3

I am trying to import a large amount of data from csv to neo4j using neo4j-rest java api. To avoid out of memory exceptions , I am using periodic commit , so a sample java code would be :

// just to let you know what classes I am using
    import org.neo4j.rest.graphdb.query.CypherTransaction;
    import org.neo4j.rest.graphdb.query.CypherTransaction.Statement;
    import org.neo4j.rest.graphdb.query.CypherTransaction.Result;
    import org.neo4j.rest.graphdb.query.CypherTransaction.ResultType;

private static final String CREATE_USER = 
    " USING PERIODIC COMMIT 10000 LOAD CSV WITH HEADERS FROM " +
                "\"URL\"   AS line  WITH line\n" +
                " CREATE (u:USER{id:toInt(line.customer_key)})";

//create USER Node
Statement userStatement = new Statement(CREATE_USER, null, ResultType.rest, false);

CypherTransaction periodicCommitTransaction = new CypherTransaction(dbPath, CypherTransaction.ResultType.rest);
            periodicCommitTransaction.addAll(userStatement);
            periodicCommitTransaction.commit();

Now my question is how should I handle transaction rollbacks in periodic commits?

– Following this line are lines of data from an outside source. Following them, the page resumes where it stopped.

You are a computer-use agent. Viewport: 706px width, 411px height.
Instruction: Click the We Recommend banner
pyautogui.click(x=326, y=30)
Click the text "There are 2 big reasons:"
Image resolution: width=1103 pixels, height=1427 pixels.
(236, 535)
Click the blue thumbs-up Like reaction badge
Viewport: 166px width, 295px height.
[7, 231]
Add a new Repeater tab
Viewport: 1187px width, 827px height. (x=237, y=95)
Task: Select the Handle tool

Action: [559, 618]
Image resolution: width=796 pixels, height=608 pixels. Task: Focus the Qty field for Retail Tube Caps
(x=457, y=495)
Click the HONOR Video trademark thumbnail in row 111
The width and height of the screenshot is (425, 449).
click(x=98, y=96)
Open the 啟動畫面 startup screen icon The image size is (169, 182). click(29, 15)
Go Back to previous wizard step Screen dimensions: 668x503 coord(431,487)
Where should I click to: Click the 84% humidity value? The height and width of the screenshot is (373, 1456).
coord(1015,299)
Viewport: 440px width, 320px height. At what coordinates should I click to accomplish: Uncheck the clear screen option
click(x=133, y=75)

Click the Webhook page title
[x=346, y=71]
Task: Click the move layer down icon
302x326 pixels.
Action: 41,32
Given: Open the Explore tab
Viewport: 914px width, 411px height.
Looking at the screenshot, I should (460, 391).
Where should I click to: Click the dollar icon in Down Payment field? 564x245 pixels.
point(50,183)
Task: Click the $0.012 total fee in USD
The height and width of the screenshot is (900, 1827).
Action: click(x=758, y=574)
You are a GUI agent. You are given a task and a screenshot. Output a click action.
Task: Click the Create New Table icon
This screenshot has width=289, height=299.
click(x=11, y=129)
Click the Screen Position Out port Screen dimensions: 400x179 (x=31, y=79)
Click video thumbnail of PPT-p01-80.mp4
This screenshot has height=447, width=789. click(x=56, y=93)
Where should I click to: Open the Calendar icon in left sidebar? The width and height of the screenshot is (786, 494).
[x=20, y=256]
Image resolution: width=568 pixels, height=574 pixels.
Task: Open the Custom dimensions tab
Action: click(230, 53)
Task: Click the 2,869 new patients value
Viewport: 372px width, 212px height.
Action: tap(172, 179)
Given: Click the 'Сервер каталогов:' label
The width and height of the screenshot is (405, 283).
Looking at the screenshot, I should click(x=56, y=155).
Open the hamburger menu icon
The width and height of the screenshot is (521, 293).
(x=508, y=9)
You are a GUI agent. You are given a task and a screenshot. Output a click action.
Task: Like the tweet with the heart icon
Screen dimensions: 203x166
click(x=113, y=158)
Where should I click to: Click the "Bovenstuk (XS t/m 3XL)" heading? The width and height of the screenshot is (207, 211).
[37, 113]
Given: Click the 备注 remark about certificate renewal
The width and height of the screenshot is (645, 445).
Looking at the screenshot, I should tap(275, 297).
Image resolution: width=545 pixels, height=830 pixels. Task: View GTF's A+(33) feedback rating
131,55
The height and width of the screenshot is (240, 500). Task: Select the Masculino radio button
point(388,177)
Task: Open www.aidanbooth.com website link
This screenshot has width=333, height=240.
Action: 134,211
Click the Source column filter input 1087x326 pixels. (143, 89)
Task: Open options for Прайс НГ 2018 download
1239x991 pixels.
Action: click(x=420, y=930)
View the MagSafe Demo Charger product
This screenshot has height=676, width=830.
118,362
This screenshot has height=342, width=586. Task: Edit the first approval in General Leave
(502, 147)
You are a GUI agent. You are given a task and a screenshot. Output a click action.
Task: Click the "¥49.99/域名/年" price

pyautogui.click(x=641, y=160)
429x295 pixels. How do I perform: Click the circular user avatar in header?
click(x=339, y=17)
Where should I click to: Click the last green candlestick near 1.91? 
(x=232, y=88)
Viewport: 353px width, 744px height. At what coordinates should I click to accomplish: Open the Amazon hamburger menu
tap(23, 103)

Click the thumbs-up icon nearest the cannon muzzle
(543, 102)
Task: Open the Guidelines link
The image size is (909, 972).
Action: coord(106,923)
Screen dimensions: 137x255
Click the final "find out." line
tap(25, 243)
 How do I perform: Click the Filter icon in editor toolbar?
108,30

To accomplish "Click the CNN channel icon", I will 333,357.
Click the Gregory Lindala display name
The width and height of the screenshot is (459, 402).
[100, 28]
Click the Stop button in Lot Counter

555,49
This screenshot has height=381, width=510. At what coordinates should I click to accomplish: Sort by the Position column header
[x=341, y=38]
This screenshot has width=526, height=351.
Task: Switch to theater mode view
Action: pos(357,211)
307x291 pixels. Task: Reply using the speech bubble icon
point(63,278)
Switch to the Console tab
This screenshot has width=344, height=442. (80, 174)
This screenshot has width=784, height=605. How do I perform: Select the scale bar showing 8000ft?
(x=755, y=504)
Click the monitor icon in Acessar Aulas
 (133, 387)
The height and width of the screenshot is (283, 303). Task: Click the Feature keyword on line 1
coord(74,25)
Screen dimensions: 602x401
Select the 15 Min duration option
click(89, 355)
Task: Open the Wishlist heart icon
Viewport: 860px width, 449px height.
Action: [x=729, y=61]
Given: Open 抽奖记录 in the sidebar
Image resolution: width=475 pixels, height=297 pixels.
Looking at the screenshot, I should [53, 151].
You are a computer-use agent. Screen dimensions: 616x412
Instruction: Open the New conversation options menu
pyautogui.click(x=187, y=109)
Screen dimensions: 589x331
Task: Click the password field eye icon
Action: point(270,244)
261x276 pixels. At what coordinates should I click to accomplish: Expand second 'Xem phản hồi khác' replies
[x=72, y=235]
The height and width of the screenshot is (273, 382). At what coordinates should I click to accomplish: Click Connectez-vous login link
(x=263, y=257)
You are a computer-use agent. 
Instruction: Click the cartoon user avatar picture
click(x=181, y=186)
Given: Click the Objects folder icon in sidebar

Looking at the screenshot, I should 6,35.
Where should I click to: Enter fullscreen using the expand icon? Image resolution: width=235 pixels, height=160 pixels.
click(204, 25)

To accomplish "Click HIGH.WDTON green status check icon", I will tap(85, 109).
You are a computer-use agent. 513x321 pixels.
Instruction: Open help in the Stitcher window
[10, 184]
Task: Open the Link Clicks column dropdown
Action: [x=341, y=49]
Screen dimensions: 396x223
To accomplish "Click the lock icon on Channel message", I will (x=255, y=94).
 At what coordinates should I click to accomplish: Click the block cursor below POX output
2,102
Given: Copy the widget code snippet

I know that the periodic commit statements can not be run in an open transaction and they should be committed right after the request is sent. This means there is no way to rollback if something goes wrong. I guess this is a common problem in batch insertions , so how should I handle such rollbacks? Should I drop my db in neo4j and try to start the whole process from the beginning? Any thoughts?

Lina
  • 867
  • 10
  • 21

1 Answers1

1

Correct, PERIODIC COMMIT commits every x-rows by default.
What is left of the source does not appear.